The two main distilleries in Vancouver are usually marked either UDL Vancouver or BC Distillery, New Westminster. Thus, I suspect it comes from one of the east coast distilleries, possibly something like Corby‘s or Consolidated Distilleries? 

Anyone seen this one before?

https://instagram.com/p/BlhMgIGFL2f/


----------



## RCO (Jul 22, 2018)

I've seen liquor bottles in that shape and size before but not this exact bottle , the 1933 date might just be for trademark purposes , so could of been sold in the 40's or 50's


----------



## jmv (Jul 23, 2018)

Yes, that’s possible. But I expect it probably did come out in 1933 as well. I should add here I did find mention of a ‘Golden Arrow’ whisky registered by Consolidated Distilleries, Montreal in 1933. No known labels surfaced, but it would fit the look of the bottle. Consolidated is a strong candidate, as they are also from Quebec, as is Consumer’s Glass. But it could easily be an Ontario distiller.


----------



## jmv (Jul 23, 2018)




----------



## jmv (Jul 23, 2018)

Above are a couple pages from the booklet ‘Gunga Gin, The Cocktail Connoisseur’ by Consolidated Distilleries in 1936, featuring Corby’s.
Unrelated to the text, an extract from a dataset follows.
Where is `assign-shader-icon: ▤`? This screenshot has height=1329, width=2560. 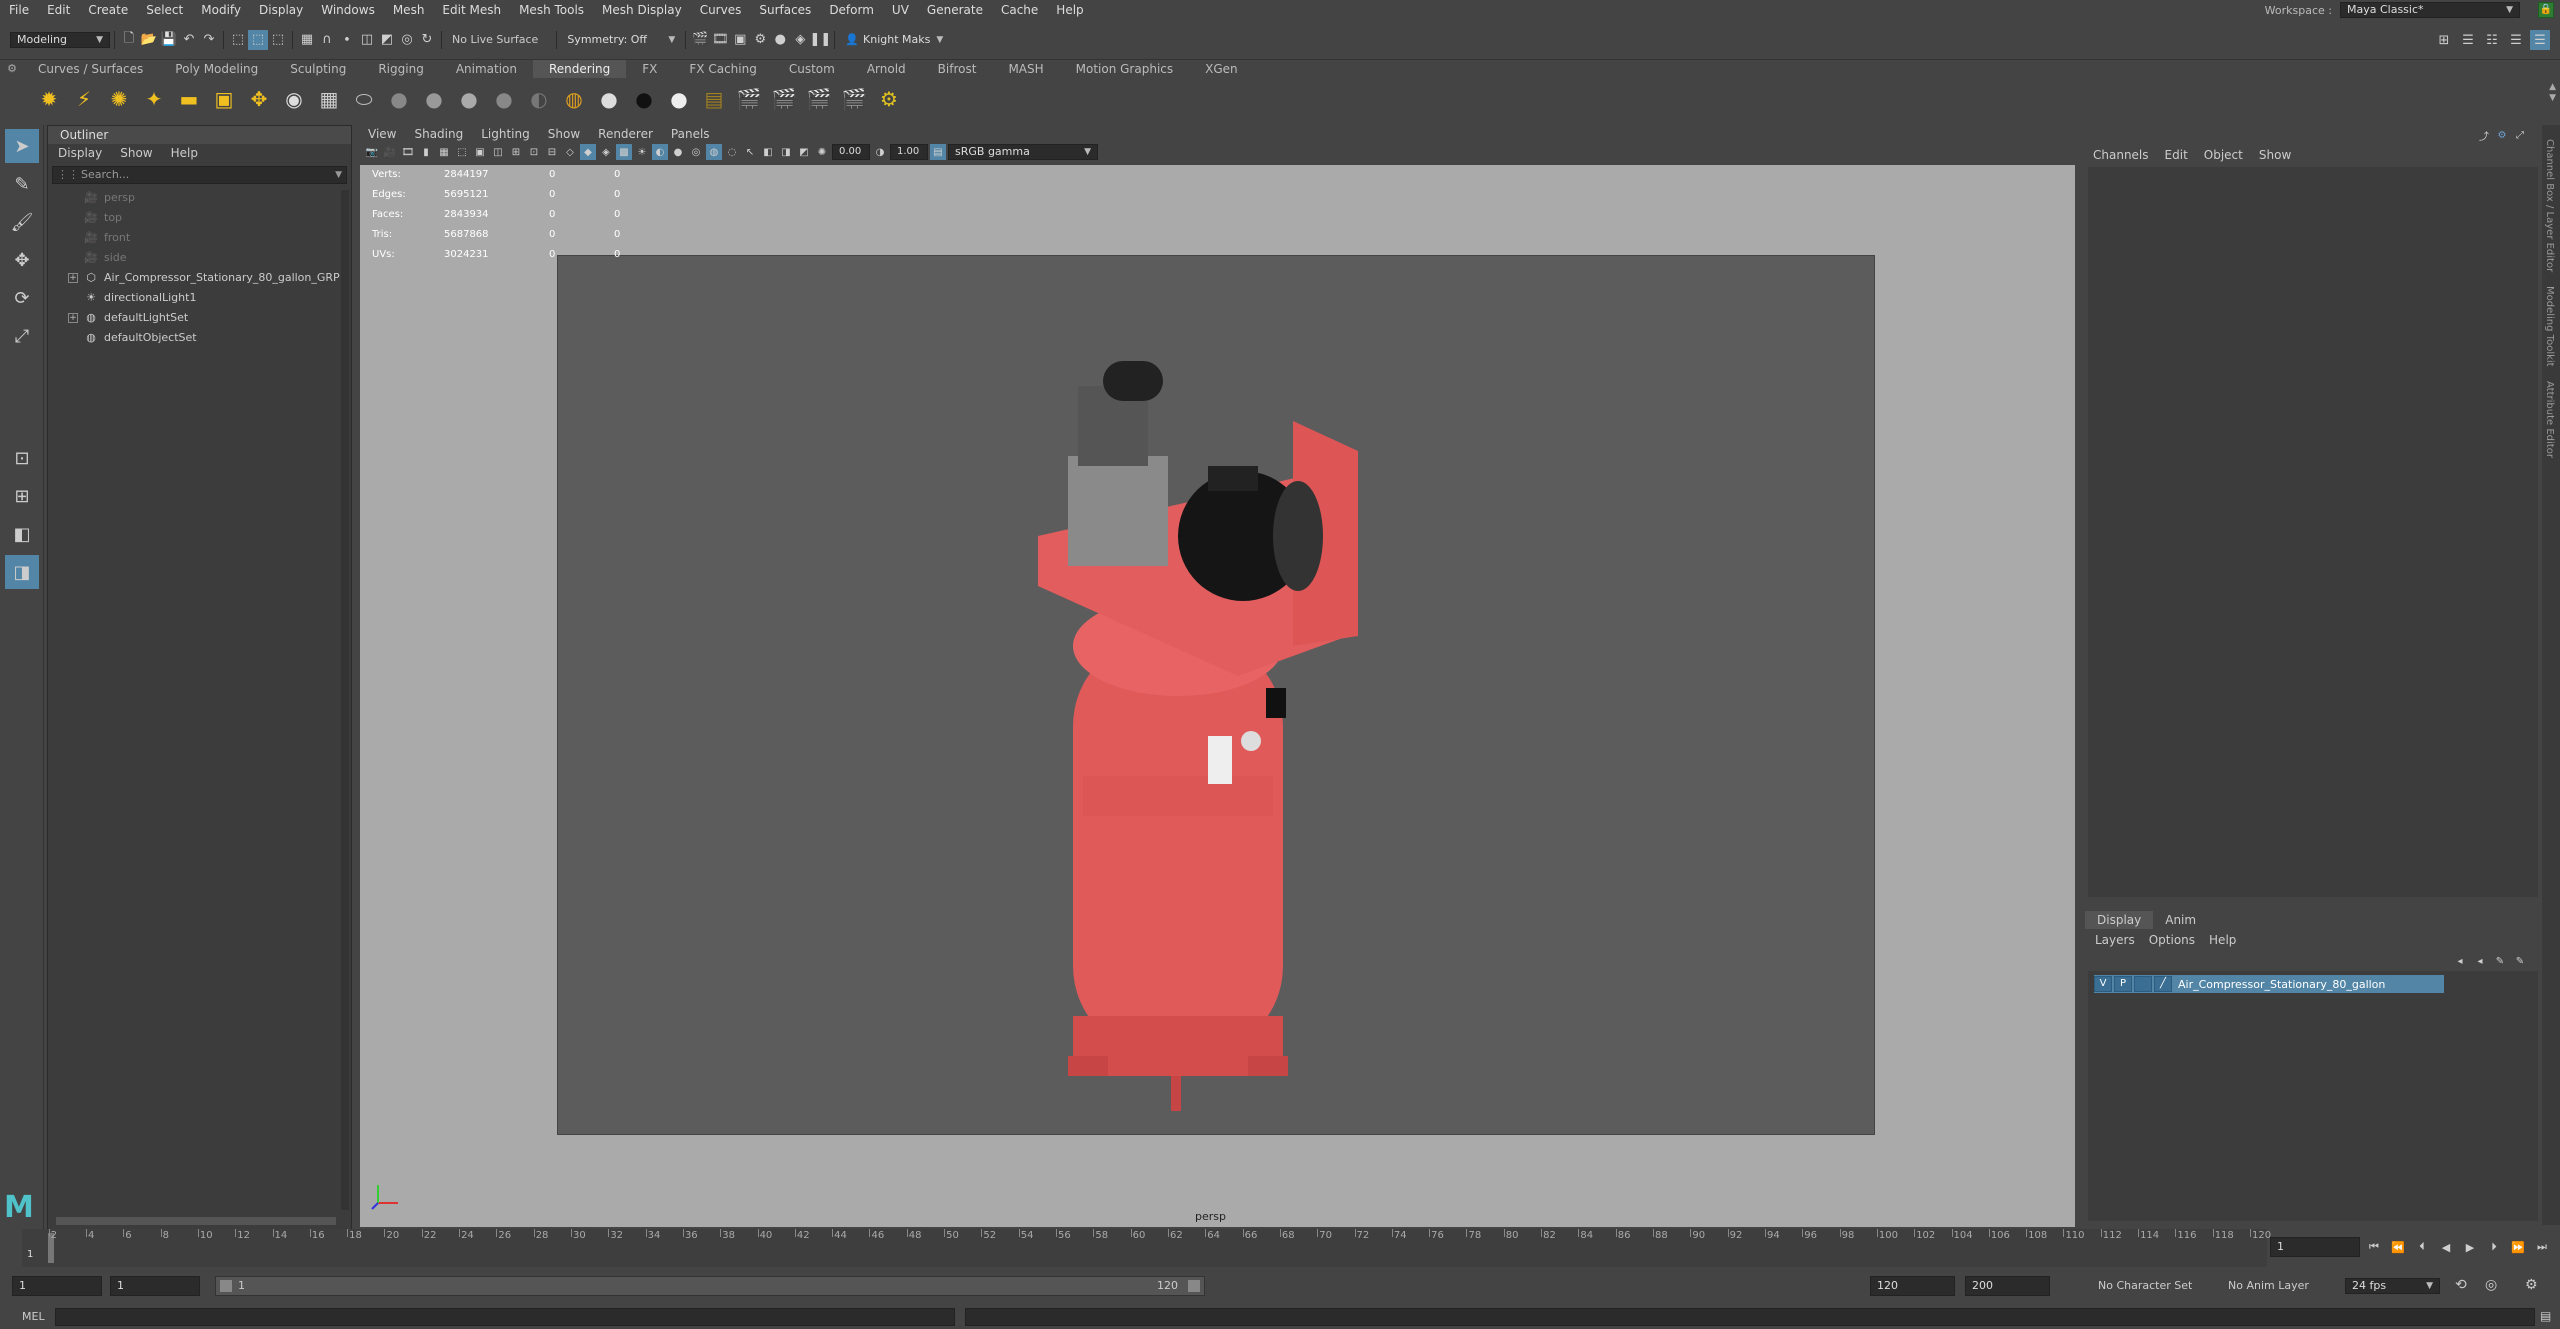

The Wiser bottles have a ‘similar’ aesthetic, although not a definite resemblance. BTW, this booklet is listed online for top $, if you ever come across a copy! Here’s the link to a copy in Nova Scotia:

http://www.theoddbook.ca/product/6889/Gunga-Gin-The-Cocktail-Connoisseur-


----------



## jmv (Aug 18, 2018)

Success! I finally found it! At least, an ad from the newspaper. It's Burnett's London Dry Gin, by Consolidated Distillers Ltd of Montreal. I thought that was a likely answer! Here are some of the ads: 

First, from The Montreal Gazette, June 12, 1936: 



Next, from The Chilliwack Progress Wednesday, June 18, 1941: 



And again from The Gazette Wednesday, July 16, 1941, this time showing a slightly different design in the bottle. Meaning the bottle changed from the original 1933 design to an updated design. 



Here's one more from the Surrey Leader Thursday, December 27, 1951. So the followup design was around for at least a decade, but for how much longer I'm not sure. 




Well, nice to know I found the answer eventually!

Cheers!


----------